Спектакль все продолжался, сначала к их столу подошел молодой человек, единственной задачей которого было ознакомить их с сегодняшним фирменным блюдом, а после него настало время официанта по вину. С ним у Каи, которая уже успела приспособиться к обстановке, возник целый диспут о том, вино какого года выбрать, официант защищал один год, а Кая другой, в итоге, они пришли к компромиссу, решив, что во Франции и в Италии в эти годы был разный урожай.

– Куда ты меня притащила, тут же страшно дорого, – сказала Кая, открыв меню.

– Ничего, Пьер все спишет, – ответила Анника.

Ей понадобилось не так уж много времени, чтобы понять: капиталистическая система построена на стимулировании транжирства. Не было смысла экономить на самолетных билетах, на ресторане и на такси, надо было только аккуратно собирать все чеки, дальнейшее было делом Пьера. Слишком нахально он налоговую декларацию, правда, не заполнял, одежду, обувь и косметику, как некоторые коллеги, заносить в графу расходов не осмеливался, но машину они купили «для нужд дела», и траты на бензин муж тоже списывал с доходов, вот только талонов на метро Анника не откладывала, хотя Пьер это ей и советовал, и так было достаточно противно жить, зная, что множество вещей, за которые простые граждане платят по полной, тебе, якобы предпринимателю, даются значительно дешевле.

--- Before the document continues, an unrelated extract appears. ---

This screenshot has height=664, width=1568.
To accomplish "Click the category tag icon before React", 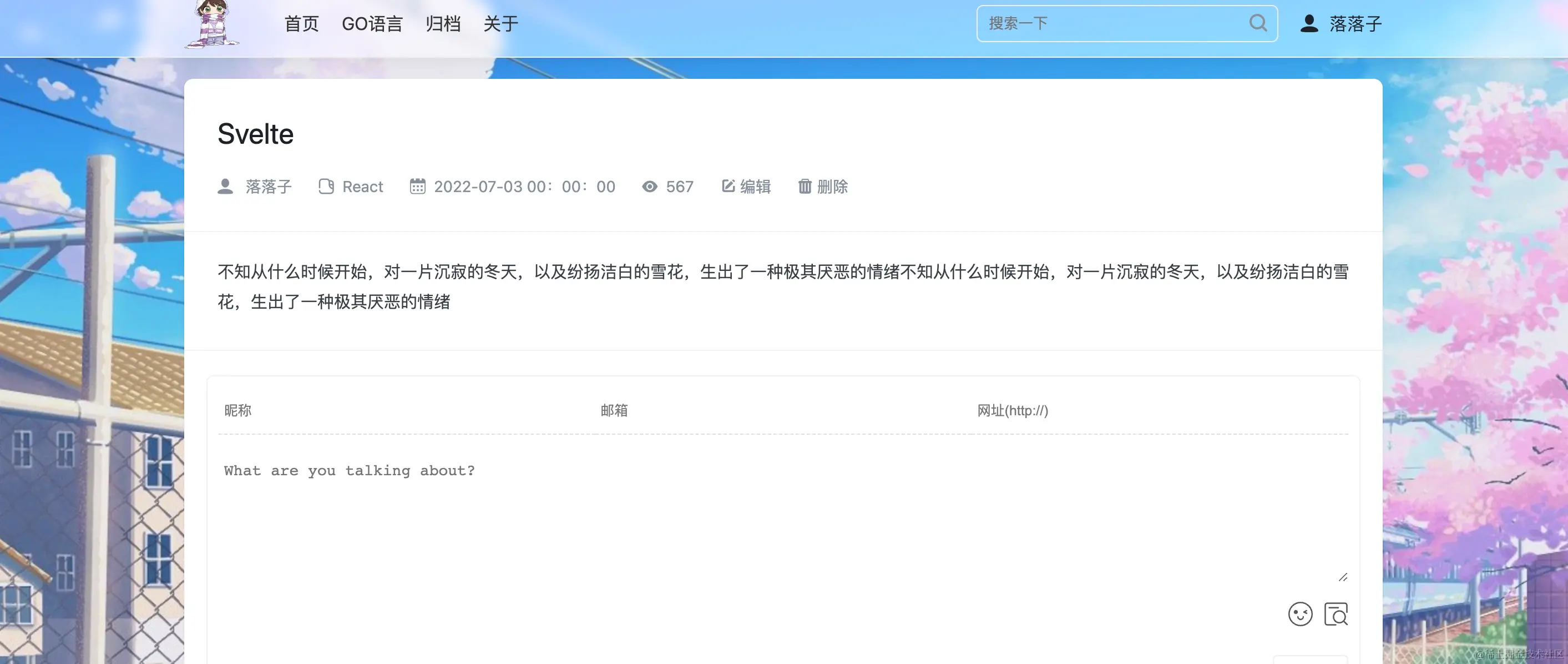I will tap(326, 187).
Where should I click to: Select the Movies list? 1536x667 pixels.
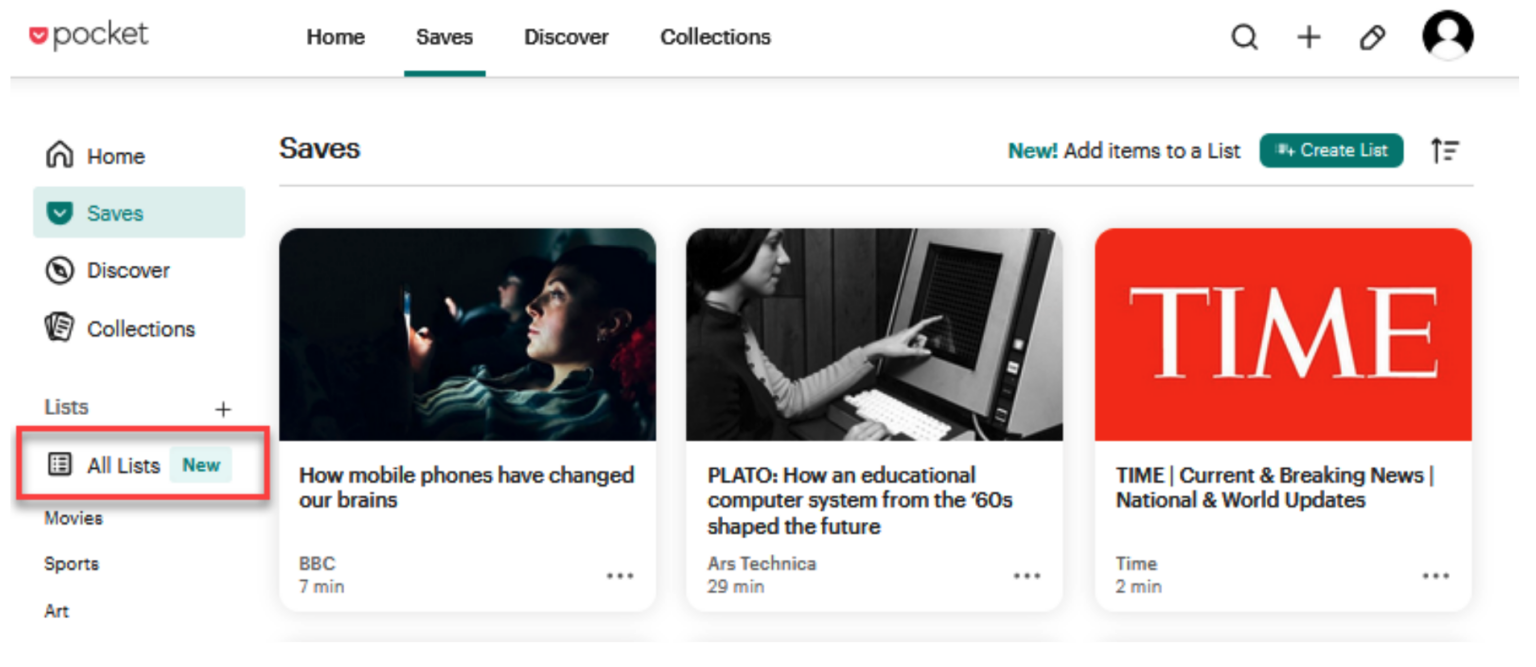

В сумочке снова заиграла музыка, Анника извинилась и достала телефон. Это был Пьер, муж звонил из машины, по пути на студию.

– Я только что говорил с директором, после записи заеду в театр, он меня будет ждать. Он упомянул, что твое присутствие было бы тоже желательно, но я сказал, что это невозможно. Почему, я объяснять не стал, а спросить он не осмелился, я дал ему понять, что ты страшно оскорблена.

Пьер спросил еще, все ли в порядке и встретилась ли Анника со своей кузиной, подозрений в его голосе Анника не обнаружила, муж, кажется, просто беспокоился за нее. Анника успокоила его, объяснила, что они уже сидят в Кафе де ла Пэ и изучают меню, потом светофор перед Пьером позеленел и он быстро распрощался.

Кая воле-неволей подслушала их беседу.

– У тебя, что, неприятности? – спросила она, когда Анника сунула мобильник обратно в сумку.

В метро Анника решила, что не будет Кае ничего рассказывать, но сейчас, под влиянием внезапного импульса, вдруг разоткровенничалась.

– Да, представь себе, меня хотели сегодня на сцене раздеть.

Она длинно и красочно рассказала, как все произошло, про требования Юргена, про собственный бунт, и про то, как ее выкинули с репетиции.